Beginning at the line that contains "Where should I click to: Click the expand" and ending at the last line of the entries, write out each line exactly; include nothing outside that span.

§

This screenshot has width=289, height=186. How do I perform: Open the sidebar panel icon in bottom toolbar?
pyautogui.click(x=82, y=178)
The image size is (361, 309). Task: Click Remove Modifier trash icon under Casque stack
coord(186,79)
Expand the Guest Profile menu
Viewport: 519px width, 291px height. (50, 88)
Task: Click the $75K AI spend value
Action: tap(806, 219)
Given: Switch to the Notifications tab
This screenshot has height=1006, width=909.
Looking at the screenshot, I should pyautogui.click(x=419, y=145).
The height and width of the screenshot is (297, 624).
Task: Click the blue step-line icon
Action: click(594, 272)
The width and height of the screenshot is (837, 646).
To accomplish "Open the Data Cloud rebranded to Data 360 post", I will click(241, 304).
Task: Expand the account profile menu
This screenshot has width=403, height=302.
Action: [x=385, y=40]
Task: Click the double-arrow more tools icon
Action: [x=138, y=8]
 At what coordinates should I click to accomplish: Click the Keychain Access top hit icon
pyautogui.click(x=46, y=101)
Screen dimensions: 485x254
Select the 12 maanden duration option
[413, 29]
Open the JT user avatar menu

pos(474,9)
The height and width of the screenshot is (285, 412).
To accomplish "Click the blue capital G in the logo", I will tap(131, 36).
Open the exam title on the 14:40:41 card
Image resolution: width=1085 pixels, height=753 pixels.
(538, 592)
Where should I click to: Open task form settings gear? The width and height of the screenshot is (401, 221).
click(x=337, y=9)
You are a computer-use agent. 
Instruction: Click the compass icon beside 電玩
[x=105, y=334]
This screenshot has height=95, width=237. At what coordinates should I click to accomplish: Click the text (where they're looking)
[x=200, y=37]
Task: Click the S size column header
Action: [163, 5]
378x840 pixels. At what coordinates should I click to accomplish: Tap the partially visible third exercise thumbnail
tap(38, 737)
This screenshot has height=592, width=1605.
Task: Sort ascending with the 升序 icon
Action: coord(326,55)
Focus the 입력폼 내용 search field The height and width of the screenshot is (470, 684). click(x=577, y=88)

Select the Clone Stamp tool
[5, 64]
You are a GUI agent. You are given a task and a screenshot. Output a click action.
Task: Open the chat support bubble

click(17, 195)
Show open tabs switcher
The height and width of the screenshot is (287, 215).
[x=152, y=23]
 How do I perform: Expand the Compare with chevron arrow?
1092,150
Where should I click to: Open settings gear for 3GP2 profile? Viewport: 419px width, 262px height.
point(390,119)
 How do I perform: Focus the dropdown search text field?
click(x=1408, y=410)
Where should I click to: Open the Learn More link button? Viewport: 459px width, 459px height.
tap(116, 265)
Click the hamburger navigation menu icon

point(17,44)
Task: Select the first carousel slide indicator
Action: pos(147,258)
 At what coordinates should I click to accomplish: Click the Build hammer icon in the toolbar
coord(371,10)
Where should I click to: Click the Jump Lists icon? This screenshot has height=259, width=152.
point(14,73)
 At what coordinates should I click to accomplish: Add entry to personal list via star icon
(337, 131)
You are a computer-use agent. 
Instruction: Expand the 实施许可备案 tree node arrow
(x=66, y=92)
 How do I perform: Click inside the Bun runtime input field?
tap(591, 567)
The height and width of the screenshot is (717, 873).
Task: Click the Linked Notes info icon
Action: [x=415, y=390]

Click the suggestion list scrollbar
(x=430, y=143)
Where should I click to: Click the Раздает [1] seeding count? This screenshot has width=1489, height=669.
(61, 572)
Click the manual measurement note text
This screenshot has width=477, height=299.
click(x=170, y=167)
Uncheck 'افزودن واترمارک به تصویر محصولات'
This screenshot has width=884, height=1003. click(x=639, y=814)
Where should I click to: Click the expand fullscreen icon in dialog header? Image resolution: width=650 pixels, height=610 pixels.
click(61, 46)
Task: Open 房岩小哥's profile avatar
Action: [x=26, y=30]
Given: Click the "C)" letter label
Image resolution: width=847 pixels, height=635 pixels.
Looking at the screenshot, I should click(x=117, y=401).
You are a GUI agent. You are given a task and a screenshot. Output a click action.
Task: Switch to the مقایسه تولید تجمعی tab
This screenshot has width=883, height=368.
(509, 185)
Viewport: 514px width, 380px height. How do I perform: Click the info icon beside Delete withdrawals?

§

• Solution to the exercise:
Where should I click to: Click the expand fullscreen icon in dialog header? Image resolution: width=650 pixels, height=610 pixels.
click(61, 46)
Task: Open 房岩小哥's profile avatar
Action: [x=26, y=30]
Given: Click the "C)" letter label
Image resolution: width=847 pixels, height=635 pixels.
Looking at the screenshot, I should click(x=117, y=401).
You are a GUI agent. You are given a task and a screenshot. Output a click action.
Task: Switch to the مقایسه تولید تجمعی tab
This screenshot has width=883, height=368.
(509, 185)
Viewport: 514px width, 380px height. How do I perform: Click the info icon beside Delete withdrawals?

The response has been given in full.